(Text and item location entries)

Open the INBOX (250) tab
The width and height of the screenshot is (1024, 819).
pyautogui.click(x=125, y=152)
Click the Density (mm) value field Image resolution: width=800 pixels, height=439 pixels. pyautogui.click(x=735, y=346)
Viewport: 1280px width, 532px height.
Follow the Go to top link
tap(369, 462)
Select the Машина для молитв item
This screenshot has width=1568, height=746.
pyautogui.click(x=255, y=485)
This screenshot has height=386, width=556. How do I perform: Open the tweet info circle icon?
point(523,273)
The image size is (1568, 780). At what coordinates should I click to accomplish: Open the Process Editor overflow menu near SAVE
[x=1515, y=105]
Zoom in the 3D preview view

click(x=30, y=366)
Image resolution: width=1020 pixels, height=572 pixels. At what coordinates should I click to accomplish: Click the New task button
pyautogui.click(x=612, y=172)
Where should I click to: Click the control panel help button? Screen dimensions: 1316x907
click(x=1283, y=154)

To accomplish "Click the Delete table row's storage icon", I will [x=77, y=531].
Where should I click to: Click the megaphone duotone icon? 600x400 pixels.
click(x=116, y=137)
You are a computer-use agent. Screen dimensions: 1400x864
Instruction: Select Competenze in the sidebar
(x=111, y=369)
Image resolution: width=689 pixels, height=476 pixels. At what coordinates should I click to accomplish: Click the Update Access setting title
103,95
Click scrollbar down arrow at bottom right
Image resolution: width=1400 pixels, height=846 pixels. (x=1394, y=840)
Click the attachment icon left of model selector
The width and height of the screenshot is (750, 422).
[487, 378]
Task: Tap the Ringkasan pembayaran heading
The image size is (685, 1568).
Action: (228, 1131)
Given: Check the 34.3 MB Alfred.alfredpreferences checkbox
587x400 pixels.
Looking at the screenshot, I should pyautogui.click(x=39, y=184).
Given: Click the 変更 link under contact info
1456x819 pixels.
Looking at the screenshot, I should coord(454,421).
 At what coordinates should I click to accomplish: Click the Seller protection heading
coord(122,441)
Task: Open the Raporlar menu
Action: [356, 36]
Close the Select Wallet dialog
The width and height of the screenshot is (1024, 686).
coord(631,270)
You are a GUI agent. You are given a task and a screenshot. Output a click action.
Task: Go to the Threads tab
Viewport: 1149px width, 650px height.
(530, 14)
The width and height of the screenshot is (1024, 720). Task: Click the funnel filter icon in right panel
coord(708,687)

## Task directions
Arrange every line of the listing above as a numbered list, leaving out the blank lines.

## Solution to this task
1. Open the INBOX (250) tab
2. The width and height of the screenshot is (1024, 819).
3. pyautogui.click(x=125, y=152)
4. Click the Density (mm) value field Image resolution: width=800 pixels, height=439 pixels. pyautogui.click(x=735, y=346)
5. Viewport: 1280px width, 532px height.
6. Follow the Go to top link
7. tap(369, 462)
8. Select the Машина для молитв item
9. This screenshot has width=1568, height=746.
10. pyautogui.click(x=255, y=485)
11. This screenshot has height=386, width=556. How do I perform: Open the tweet info circle icon?
12. point(523,273)
13. The image size is (1568, 780). At what coordinates should I click to accomplish: Open the Process Editor overflow menu near SAVE
14. [x=1515, y=105]
15. Zoom in the 3D preview view
16. click(x=30, y=366)
17. Image resolution: width=1020 pixels, height=572 pixels. At what coordinates should I click to accomplish: Click the New task button
18. pyautogui.click(x=612, y=172)
19. Where should I click to: Click the control panel help button? Screen dimensions: 1316x907
20. click(x=1283, y=154)
21. To accomplish "Click the Delete table row's storage icon", I will [x=77, y=531].
22. Where should I click to: Click the megaphone duotone icon? 600x400 pixels.
23. click(x=116, y=137)
24. You are a computer-use agent. Screen dimensions: 1400x864
25. Instruction: Select Competenze in the sidebar
26. (x=111, y=369)
27. Image resolution: width=689 pixels, height=476 pixels. At what coordinates should I click to accomplish: Click the Update Access setting title
28. 103,95
29. Click scrollbar down arrow at bottom right
30. Image resolution: width=1400 pixels, height=846 pixels. (x=1394, y=840)
31. Click the attachment icon left of model selector
32. The width and height of the screenshot is (750, 422).
33. [487, 378]
34. Task: Tap the Ringkasan pembayaran heading
35. The image size is (685, 1568).
36. Action: (228, 1131)
37. Given: Check the 34.3 MB Alfred.alfredpreferences checkbox
38. 587x400 pixels.
39. Looking at the screenshot, I should pyautogui.click(x=39, y=184).
40. Given: Click the 変更 link under contact info
41. 1456x819 pixels.
42. Looking at the screenshot, I should coord(454,421).
43.  At what coordinates should I click to accomplish: Click the Seller protection heading
44. coord(122,441)
45. Task: Open the Raporlar menu
46. Action: [356, 36]
47. Close the Select Wallet dialog
48. The width and height of the screenshot is (1024, 686).
49. coord(631,270)
50. You are a GUI agent. You are given a task and a screenshot. Output a click action.
51. Task: Go to the Threads tab
52. Viewport: 1149px width, 650px height.
53. (530, 14)
54. The width and height of the screenshot is (1024, 720). Task: Click the funnel filter icon in right panel
55. coord(708,687)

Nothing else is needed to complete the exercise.